I recorded this set from the stage lip, combined with a board feed from Palisades FOH Ariel. The sound is outstanding. Enjoy!
Download the complete show: [MP3/FLAC]
Stream the complete show:
Nick Millevoi’s Desertion Quartet
2016-03-06
Palisades
Brooklyn, NY
Exclusive download hosted at nyctaper.com
Recorded and produced by Eric PH
Soundboard (engineer: Ariel) + AKG C480B/CK61 (stage lip) > Roland R-26 > 2xWAV (24/48) > Adobe Audition CC (align, mixdown, balance, compression, normalize, fades) > Izotope Ozone 5 (EQ, exciter) > Audacity 2.0.5 (downsample, dither, tracking, tagging) > FLAC (16/44.1, level 8)
Tracks [31:19]
01. Where They Do Their Capers >
02. Desertion and the Arsonist’s Match
03. Just for a Moment, I Stood There in Silence
04. [banter]
05. The Fire That Partially Damaged City Hall
Support Nick Millevoi’s Desertion Quartet: Website | Preorder Desertion via Bandcamp
I’ve streamed this a couple or three times while working long hours in the past couple days. Thank you. visiting bandcamp!

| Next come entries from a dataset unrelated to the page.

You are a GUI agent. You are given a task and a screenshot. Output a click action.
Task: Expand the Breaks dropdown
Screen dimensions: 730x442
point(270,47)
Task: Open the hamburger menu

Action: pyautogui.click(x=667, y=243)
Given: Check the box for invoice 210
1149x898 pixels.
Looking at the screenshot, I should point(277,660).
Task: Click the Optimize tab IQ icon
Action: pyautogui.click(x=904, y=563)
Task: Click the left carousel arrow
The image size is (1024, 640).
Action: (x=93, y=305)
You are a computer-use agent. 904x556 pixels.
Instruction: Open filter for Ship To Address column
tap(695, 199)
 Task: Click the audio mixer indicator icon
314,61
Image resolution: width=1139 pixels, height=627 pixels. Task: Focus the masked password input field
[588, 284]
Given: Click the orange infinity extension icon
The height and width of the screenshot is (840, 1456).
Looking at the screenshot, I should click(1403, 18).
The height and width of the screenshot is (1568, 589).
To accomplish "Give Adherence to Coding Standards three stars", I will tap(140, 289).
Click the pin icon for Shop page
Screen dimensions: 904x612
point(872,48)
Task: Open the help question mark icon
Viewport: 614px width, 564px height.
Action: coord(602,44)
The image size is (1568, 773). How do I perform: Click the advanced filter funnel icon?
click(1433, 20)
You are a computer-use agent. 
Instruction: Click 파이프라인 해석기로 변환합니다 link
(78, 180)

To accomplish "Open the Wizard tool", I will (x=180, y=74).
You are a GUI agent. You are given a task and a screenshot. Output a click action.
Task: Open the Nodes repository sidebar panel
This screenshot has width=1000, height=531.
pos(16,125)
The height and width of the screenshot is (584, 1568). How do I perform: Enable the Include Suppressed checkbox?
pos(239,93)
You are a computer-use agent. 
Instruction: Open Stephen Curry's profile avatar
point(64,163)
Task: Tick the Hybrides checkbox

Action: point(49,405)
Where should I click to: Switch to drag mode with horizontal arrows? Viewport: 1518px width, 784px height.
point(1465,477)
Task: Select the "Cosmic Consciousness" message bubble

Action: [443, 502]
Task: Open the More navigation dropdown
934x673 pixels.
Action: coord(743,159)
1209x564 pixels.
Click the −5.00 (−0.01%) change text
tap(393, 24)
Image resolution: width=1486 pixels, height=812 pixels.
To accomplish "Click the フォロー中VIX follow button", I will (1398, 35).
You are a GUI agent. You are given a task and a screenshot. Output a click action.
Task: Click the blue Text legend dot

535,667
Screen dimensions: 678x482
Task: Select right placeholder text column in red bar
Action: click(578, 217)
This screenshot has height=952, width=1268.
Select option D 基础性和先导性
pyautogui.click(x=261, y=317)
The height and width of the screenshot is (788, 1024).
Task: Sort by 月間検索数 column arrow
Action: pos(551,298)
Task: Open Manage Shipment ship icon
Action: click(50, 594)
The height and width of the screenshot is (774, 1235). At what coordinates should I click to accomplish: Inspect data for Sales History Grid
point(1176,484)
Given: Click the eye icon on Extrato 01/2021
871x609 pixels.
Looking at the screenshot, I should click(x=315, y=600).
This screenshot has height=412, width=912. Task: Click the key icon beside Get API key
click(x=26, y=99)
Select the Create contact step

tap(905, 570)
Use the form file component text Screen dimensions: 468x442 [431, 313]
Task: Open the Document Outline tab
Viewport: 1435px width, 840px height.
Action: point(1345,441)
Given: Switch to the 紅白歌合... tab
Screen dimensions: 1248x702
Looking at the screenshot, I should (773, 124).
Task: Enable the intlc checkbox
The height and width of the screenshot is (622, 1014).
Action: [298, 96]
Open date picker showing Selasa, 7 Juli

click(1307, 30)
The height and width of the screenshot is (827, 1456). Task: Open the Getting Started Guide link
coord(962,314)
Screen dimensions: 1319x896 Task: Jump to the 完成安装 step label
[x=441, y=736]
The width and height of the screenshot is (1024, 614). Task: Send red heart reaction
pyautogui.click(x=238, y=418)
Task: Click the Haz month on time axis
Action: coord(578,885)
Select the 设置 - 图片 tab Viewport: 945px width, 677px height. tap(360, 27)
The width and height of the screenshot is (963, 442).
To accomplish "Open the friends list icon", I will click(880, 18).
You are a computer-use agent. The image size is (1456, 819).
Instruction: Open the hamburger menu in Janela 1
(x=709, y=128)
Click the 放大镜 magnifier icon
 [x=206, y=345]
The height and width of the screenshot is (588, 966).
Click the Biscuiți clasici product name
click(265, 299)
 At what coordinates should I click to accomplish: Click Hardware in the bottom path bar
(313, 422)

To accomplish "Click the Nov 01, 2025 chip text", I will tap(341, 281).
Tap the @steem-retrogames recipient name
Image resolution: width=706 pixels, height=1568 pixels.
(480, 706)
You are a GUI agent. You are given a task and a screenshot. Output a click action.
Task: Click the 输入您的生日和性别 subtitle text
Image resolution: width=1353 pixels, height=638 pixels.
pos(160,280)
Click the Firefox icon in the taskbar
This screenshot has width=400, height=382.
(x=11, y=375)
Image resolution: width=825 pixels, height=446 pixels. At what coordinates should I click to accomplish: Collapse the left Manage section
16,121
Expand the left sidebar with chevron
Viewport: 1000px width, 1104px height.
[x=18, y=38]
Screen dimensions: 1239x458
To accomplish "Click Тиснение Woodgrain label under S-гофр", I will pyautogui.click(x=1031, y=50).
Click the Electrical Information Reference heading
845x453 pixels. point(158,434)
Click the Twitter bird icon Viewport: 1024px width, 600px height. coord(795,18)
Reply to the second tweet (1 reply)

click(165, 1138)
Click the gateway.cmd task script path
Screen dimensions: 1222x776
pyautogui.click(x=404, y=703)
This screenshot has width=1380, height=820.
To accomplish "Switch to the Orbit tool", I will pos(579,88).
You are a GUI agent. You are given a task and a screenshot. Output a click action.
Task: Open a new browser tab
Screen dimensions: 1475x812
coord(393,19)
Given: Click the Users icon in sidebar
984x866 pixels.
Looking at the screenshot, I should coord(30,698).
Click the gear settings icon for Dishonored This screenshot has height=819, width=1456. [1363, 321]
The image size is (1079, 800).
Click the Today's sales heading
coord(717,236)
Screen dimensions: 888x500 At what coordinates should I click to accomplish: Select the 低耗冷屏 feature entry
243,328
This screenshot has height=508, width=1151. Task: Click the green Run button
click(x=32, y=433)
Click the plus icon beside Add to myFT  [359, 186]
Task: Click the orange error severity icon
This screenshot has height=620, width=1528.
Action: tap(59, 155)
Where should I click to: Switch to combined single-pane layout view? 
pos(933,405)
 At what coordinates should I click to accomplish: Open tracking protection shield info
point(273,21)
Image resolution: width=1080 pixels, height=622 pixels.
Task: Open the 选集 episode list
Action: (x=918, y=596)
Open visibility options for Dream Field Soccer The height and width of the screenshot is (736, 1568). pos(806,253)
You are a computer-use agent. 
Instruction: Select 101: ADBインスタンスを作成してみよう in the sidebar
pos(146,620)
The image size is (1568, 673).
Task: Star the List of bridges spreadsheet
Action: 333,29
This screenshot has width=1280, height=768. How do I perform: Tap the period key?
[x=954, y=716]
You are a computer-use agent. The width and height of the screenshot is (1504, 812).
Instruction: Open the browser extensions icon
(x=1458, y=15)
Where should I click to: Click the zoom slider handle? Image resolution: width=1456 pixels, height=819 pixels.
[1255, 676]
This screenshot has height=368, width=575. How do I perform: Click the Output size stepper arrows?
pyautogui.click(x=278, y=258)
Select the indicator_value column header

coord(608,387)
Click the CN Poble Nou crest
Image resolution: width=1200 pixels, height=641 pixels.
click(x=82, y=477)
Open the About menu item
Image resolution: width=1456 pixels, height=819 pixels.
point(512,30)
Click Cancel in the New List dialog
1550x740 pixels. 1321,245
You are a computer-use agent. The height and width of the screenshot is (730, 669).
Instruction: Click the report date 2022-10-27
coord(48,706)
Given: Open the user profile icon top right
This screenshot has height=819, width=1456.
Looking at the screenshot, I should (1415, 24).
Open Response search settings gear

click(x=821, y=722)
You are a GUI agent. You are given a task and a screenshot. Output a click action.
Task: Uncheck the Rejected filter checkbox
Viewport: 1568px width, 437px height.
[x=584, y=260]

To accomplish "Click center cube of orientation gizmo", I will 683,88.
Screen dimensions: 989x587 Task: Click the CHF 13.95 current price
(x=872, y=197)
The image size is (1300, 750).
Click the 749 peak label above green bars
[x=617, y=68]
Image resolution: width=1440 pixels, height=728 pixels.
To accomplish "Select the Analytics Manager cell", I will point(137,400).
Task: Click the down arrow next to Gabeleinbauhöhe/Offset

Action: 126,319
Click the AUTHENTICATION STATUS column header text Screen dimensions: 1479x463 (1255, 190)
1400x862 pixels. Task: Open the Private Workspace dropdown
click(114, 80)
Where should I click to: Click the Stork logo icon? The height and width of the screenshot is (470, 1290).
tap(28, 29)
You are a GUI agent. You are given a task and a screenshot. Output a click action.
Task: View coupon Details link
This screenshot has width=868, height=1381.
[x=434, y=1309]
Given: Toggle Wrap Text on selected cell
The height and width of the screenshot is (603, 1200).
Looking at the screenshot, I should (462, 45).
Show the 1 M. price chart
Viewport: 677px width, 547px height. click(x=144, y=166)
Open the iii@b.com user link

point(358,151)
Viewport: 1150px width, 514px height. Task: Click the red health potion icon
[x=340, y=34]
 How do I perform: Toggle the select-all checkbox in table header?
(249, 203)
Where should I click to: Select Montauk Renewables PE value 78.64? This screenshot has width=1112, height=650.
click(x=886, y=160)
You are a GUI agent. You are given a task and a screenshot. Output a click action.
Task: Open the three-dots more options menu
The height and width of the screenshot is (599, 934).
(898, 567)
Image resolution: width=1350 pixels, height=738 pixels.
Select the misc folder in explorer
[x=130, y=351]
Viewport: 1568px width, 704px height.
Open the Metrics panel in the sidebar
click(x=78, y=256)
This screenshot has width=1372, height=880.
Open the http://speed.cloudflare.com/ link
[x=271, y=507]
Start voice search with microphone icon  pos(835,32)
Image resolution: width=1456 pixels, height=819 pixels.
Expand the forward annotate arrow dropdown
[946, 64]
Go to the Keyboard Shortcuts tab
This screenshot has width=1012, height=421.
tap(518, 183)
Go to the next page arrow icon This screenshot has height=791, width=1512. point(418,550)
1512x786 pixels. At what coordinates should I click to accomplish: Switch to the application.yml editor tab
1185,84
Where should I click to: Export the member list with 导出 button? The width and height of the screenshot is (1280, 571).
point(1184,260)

Really psyched (and a little surprised) to see this here. Many thanks for the recording and posting. Anyone that digs this should definitely check out Nick’s two Haitian Rail albums with Edward Ricart (who also runs the excellent Atlantis Records label). Both give me those Sonny Sharrock “ask The Ages” goosebumps.
awesome, Eric! you’ve really expanded this blog into some great territory.